Mogelijk hadden de selectieheren en -dames van de KANTL dat liever anders gezien. Ze zouden niet de enigen zijn die de herinnering aan Timmermans’ vrolijke, maar immer ongemanierde held nog het liefst van al zouden uitwissen.

Makkelijk zal dat hoe dan ook niet zijn. Het hoofdpersonage naar wie de roman is vernoemd, leeft vandaag nog altijd verder in de naam van tientallen, zo niet honderden Vlaamse én Nederlandse horecazaken en verenigingen. Pallieter is bovendien een van de weinige literaire figuren die een plek kreeg in Van Dale, waar hij ook in de meest recente editie nog te boek staat als ‘een levenslustige kerel’.

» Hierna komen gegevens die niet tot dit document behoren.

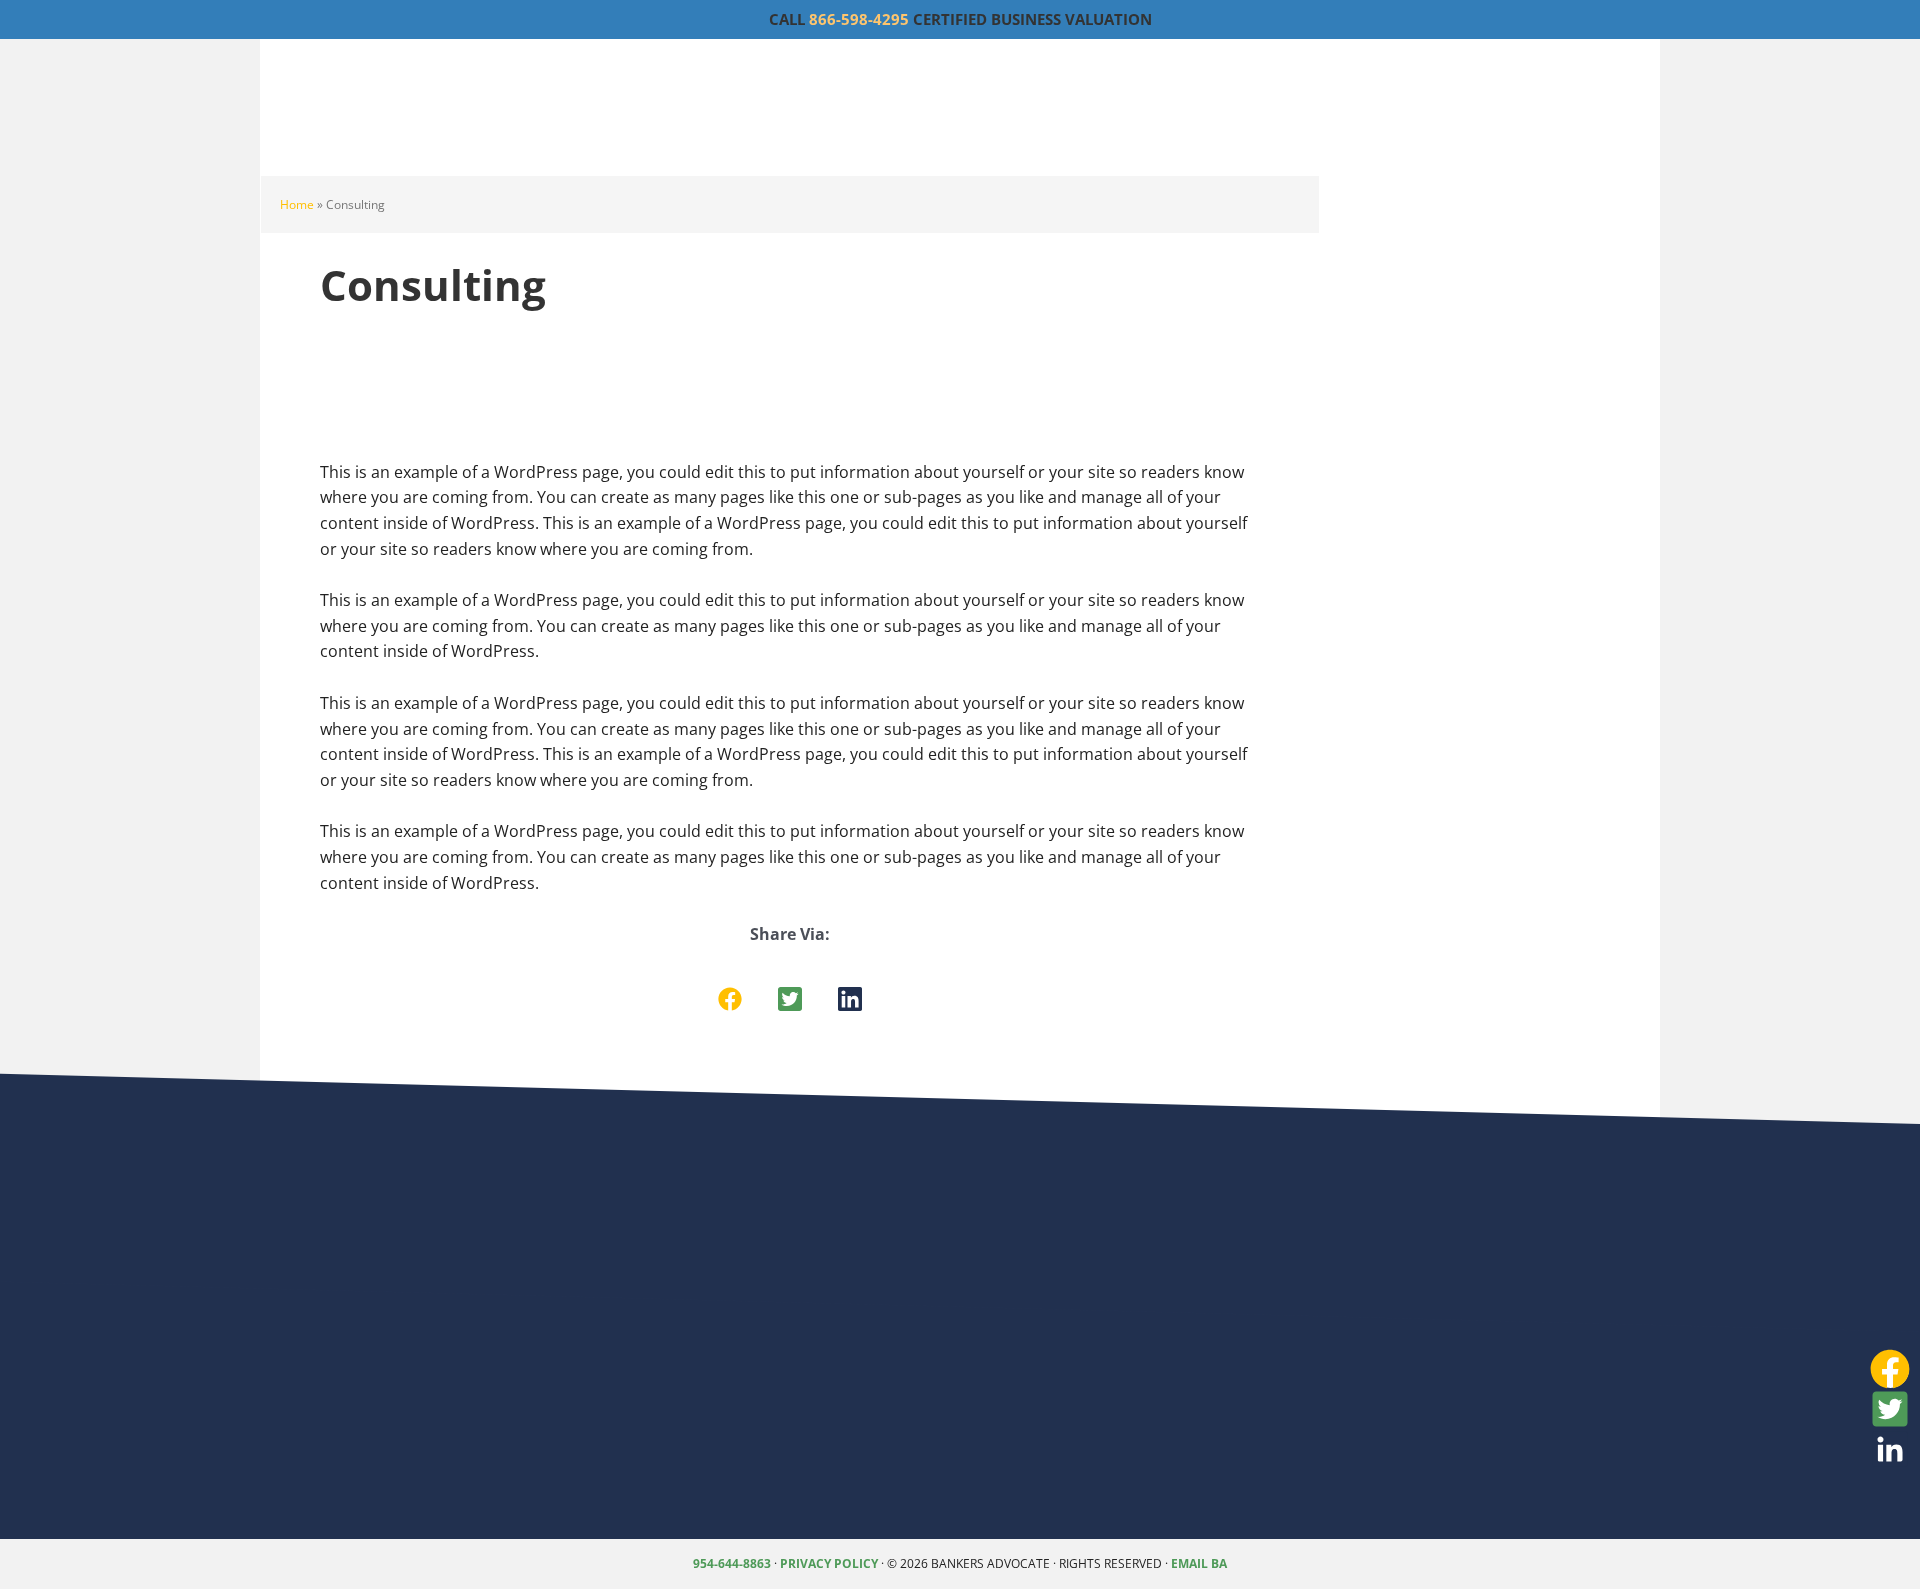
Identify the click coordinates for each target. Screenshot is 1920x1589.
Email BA (1199, 1563)
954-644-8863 (732, 1563)
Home (297, 204)
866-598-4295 (859, 19)
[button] (730, 999)
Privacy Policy (829, 1563)
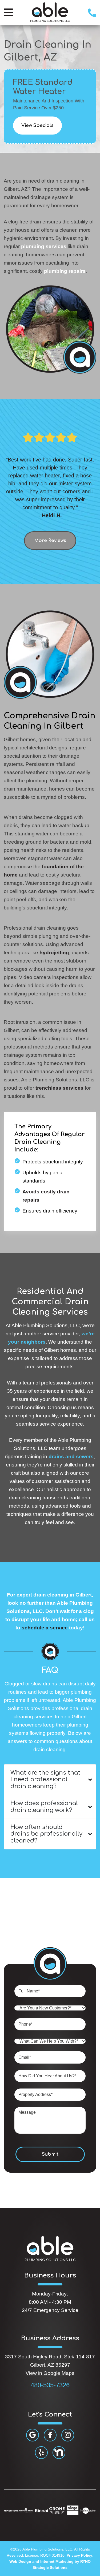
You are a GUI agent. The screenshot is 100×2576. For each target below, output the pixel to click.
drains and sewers (71, 1456)
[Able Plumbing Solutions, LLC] (50, 12)
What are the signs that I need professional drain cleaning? (45, 1779)
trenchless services (59, 1088)
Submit (50, 2154)
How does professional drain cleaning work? (44, 1806)
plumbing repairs (65, 271)
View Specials (37, 125)
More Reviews (50, 540)
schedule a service (45, 1627)
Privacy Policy (79, 2555)
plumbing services (43, 246)
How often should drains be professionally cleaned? (46, 1834)
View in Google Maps (50, 2373)
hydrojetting (54, 952)
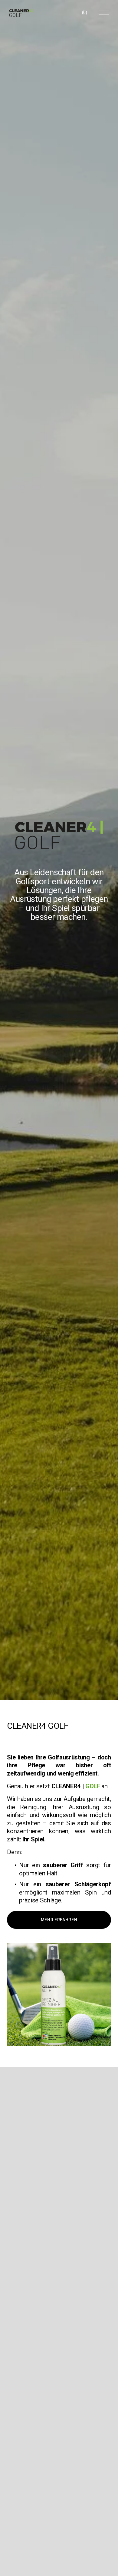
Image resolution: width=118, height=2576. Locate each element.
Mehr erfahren (59, 1919)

‘Alleen al om wat hij vandaag nog betekent, verdient Pallieter een plek in die Vlaamse literaire canon’, vindt Kevin Absillis, docent moderne Nederlandstalige literatuur aan de Universiteit Antwerpen. ‘Zo’n canon dient niet om je eigen goede smaak te etaleren, maar om het collectieve geheugen te ontsluiten voor nieuwe generaties. Of we dat nu leuk vinden of niet: Pallieter heeft een grote impact gehad op de Vlaamse cultuur en geschiedenis, de romanheld is en blijft een icoon. De Vlaamse cultuur en geschiedenis kun je niet volledig begrijpen als je de figuur Pallieter niet kent.’

Blote flikker

Absillis voorzag de nieuwste editie van Pallieter van een uitgebreid nawoord. Daarin probeert hij te verklaren waarom er over de roman de afgelopen decennia nauwelijks nog een goed woord is geschreven of gezegd.

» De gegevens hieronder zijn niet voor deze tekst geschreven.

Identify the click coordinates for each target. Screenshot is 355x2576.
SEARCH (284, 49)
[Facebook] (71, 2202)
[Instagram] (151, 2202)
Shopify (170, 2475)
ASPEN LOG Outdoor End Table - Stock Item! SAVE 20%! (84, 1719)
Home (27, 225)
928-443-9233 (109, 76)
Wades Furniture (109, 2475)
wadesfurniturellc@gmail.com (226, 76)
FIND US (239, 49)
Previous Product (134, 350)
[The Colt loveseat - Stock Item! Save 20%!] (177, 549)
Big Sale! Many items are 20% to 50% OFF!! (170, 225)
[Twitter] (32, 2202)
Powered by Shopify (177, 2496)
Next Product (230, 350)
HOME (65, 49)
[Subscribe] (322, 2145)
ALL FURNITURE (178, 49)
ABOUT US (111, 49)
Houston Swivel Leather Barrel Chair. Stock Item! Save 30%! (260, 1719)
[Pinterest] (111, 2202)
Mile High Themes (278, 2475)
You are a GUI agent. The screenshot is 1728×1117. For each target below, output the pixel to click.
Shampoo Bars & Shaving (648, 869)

Misschien wel de belangrijkste factor is volgens hem de karikatuur die er van Timmermans’ bekendste creatuur is gemaakt. Pallieter, de boerse, bourgondische levensgenieter. Wie het boek (her)leest, kan er ook moeilijk naast. Timmermans’ personage leent zich makkelijk tot een dergelijke karikatuur. Pallieter zou je de Vlaamse variant van de nobele wilde kunnen noemen. Hij ontwaakt als de haan hem wakker roept, om vervolgens ‘in zijn bloten flikker naar de Nethe’ te lopen. Werken doet hij niet of nauwelijks, liever gaat hij op in de natuur, zingt hij een ‘lieke’ of speelt hij met veel smaak een paar stevige boterhammen binnen, dik belegd met ‘zuute boter, plattekees en radeskes’.

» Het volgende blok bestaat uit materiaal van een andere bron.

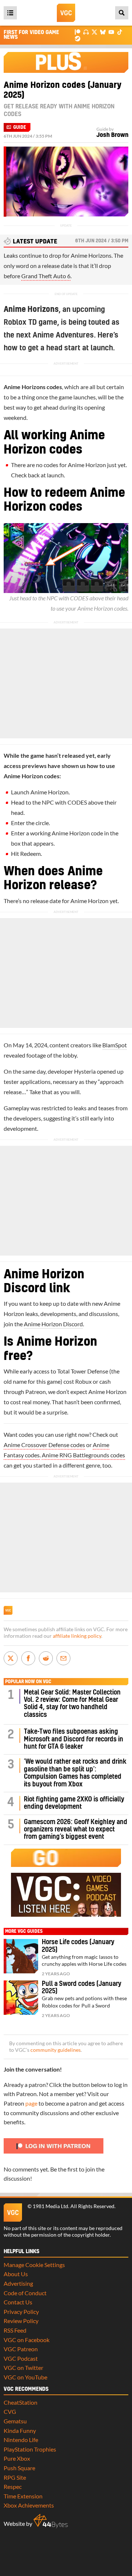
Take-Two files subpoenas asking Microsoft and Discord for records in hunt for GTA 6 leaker (73, 1739)
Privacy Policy (21, 2311)
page (31, 2103)
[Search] (121, 12)
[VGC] (66, 13)
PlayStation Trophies (30, 2449)
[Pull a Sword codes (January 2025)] (21, 1997)
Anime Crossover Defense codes (44, 1444)
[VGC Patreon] (77, 31)
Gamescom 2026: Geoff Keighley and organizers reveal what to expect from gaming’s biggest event (75, 1829)
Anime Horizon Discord (53, 1323)
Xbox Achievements (29, 2505)
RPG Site (15, 2477)
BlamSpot (114, 1044)
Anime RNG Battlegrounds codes (83, 1454)
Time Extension (23, 2496)
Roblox (15, 322)
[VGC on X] (94, 31)
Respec (13, 2486)
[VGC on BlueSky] (103, 31)
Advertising (18, 2283)
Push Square (19, 2467)
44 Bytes (50, 2521)
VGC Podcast (21, 2358)
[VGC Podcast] (86, 31)
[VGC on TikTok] (119, 31)
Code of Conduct (25, 2292)
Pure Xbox (17, 2458)
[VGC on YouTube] (111, 31)
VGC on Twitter (23, 2367)
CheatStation (20, 2402)
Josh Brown (112, 135)
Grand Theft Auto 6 (45, 275)
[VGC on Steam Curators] (77, 37)
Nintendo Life (21, 2439)
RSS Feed (15, 2330)
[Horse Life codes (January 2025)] (21, 1956)
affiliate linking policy (77, 1636)
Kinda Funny (20, 2430)
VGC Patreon (21, 2348)
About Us (16, 2273)
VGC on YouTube (25, 2377)
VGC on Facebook (27, 2339)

Absillis doet er niet flauw over. ‘Natuurlijk is Pallieter ook die folkloristische figuur’, zegt hij. ‘Ik verbied uiteraard niemand om hem zo te lezen. Ik wil er alleen maar op wijzen dat hij nog veel meer is dan dat. Pallieter is ook een non-conformist, een antibourgeois en een ecologist avant la lettre. Het probleem is dat door de karikatuur al het moderne is ondergesneeuwd. Dat geldt overigens ook voor de roman zelf. Pallieter wordt vandaag gereduceerd tot een kneuterige heimatroman. Dat getuigt – voorzichtig uitgedrukt – van een zeer eenzijdige lezing. Aan het eind van het boek trekt Pallieter samen met zijn gezin de wijde wereld in, en wordt er hardop gefantaseerd over een huwelijk ‘mè ne neger’. Voor een zogenaamde blut und boden-roman lijkt me dat toch een merkwaardig einde. Elders in de roman is er ook die overweldigende vliegtuigscène. Uit dat hoofdstuk spreekt een grote, bijzonder moderne fascinatie voor de techniek. Timmermans een futurist noemen, gaat een paar stappen te ver, maar vergis je niet: het werk van Filippo Marinetti had hij wel degelijk gelezen.’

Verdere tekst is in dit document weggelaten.